State Media Broadcast Misleading Videos of IDPs Returning to Turkmen Town
Syrian official media outlets reported in recent days that residents had “returned” to the majority-Turkmen town of Qastal Maaf in the countryside of Lattakia governorate. Despite the accompanying celebration attended by the governor of Lattakia and local Baath Party leaders, those who reportedly returned may not in fact be the town’s original residents.
Qastal Maaf is the centre of a majority-Turkmen district of Lattakia. Its inhabitants have largely opposed the regime since 2011. By 2012, a large number of Turkmen joined rebel factions, while some formed Turkmen militias to defend their areas. The National Defence Forces, a pro-regime militia, carried out escalating attacks against Qastal Maaf from 2012-2013, forcing most residents to flee to nearby Turkey, where they have ethnic and familial ties. However, some residents chose to flee to Lattakia city, where they own properties in the majority-Turkmen Ali Jamal neighbourhood.
The opposition controlled Lattakia’s northern countryside from 2013 until 2018, when regime forces and Iran-backed militias managed to regain control of the Qastal Maaf district with Russian air support. It wasn’t until 2020, however, that the regime allowed displaced residents to visit the town to check on their homes and farms, which have faced widespread destruction.
Speaking to a correspondent for The Syria Report in Lattakia, human rights sources said that Syria’s Turkmen have been the target of discriminatory policies since 2011, due to their ethnicity. Most of them trace their roots to Ottoman-era Turkey. Those same human rights sources added that the regime had arrested many Turkmen on the pretext of their ties to the opposition, or for communicating with Turkey. This discriminatory treatment remains in place in regime-held areas.

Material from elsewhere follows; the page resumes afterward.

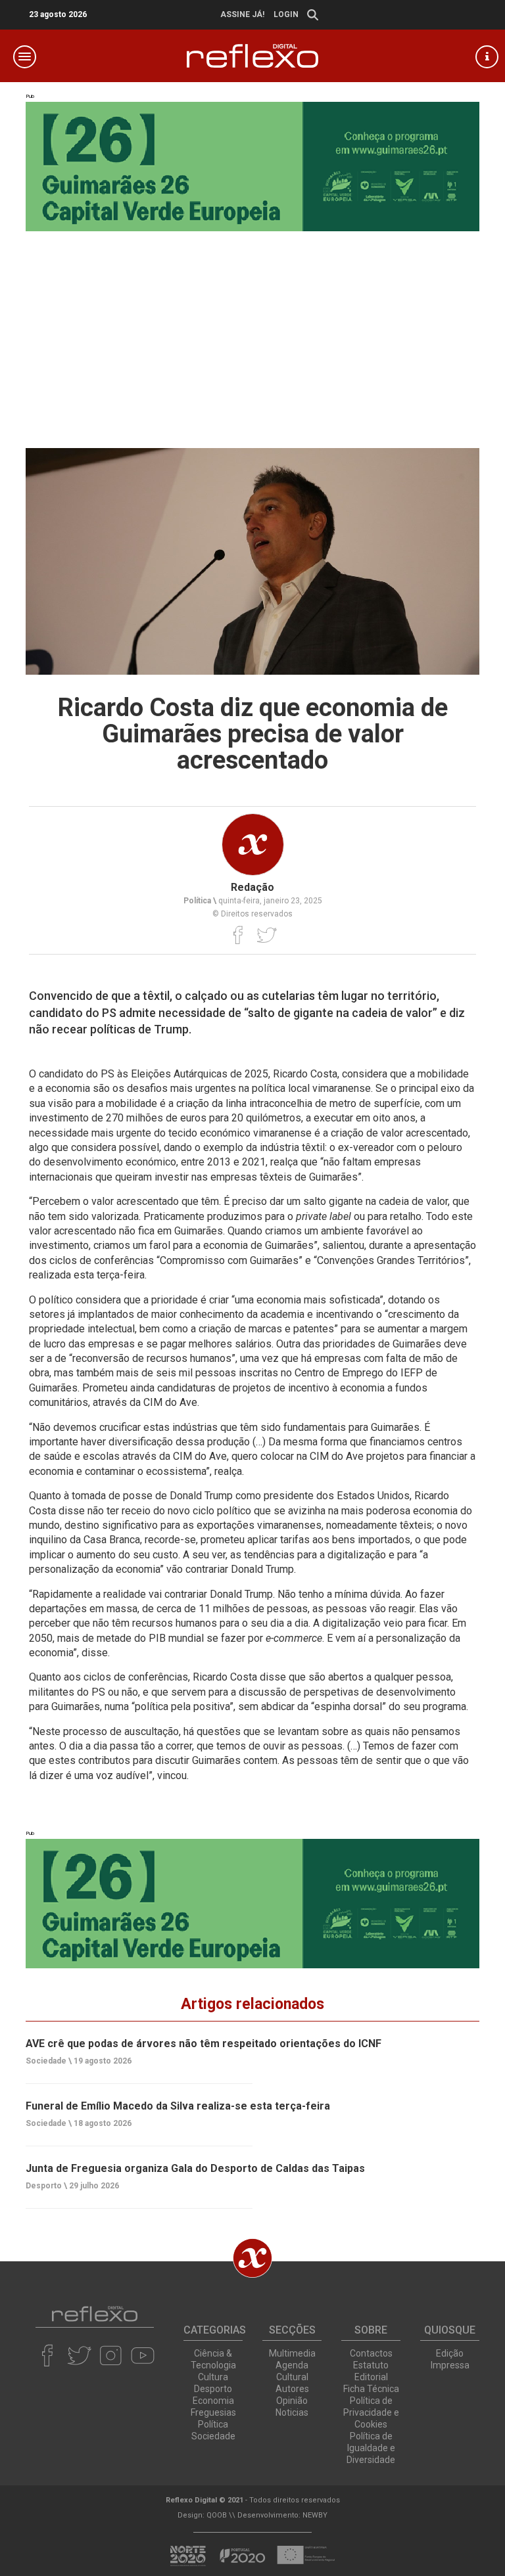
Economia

According to local Turkman sources from Qastal Maaf, “returnees” who appeared recently in pro-government news videos were not actually from the town. The Syria Report was unable to confirm the identities of those in the videos. However, local sources from across the border in Turkey indicated that most of the people in the videos were residents of small Alawite villages adjacent to Qastal Maaf, who returned to their homes two years ago.
Aid organisations active in Lattakia’s northern countryside have provided support to residents of those Alawite villages, including Basqin, Beit Fares, Al-Maidan and Al-Ramadiyeh. A source from one of those organisations told The Syria Report that no more than 20 families from Qastal Maaf had returned and received aid, most of them elderly.